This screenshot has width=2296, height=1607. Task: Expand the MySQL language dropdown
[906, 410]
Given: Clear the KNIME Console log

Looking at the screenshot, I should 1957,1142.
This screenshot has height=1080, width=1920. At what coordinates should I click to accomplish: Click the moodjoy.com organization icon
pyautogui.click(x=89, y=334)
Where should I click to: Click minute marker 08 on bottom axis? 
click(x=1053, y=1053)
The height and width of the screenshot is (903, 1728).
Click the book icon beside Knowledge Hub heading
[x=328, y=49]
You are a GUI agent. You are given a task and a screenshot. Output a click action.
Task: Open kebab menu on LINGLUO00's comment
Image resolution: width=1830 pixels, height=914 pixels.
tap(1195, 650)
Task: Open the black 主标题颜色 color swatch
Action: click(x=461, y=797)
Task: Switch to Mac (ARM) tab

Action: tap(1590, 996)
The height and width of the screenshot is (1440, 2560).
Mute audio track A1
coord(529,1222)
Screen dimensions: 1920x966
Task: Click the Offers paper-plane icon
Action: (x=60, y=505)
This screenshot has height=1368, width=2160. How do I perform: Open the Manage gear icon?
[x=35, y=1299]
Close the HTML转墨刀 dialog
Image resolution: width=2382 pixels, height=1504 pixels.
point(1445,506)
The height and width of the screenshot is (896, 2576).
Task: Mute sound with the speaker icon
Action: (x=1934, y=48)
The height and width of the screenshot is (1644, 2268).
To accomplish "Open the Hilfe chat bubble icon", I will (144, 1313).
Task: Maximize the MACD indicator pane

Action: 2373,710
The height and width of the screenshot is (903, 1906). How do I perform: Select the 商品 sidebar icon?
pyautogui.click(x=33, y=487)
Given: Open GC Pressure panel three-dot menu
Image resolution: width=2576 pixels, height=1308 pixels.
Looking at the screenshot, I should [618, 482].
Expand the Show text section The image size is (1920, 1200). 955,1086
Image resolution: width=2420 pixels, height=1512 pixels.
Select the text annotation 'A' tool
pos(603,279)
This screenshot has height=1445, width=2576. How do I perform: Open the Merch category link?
+-------+
Work instruction: Work out how many lines in the records above contain the word "menu", and reply with that number alone.

Solution to this task: 2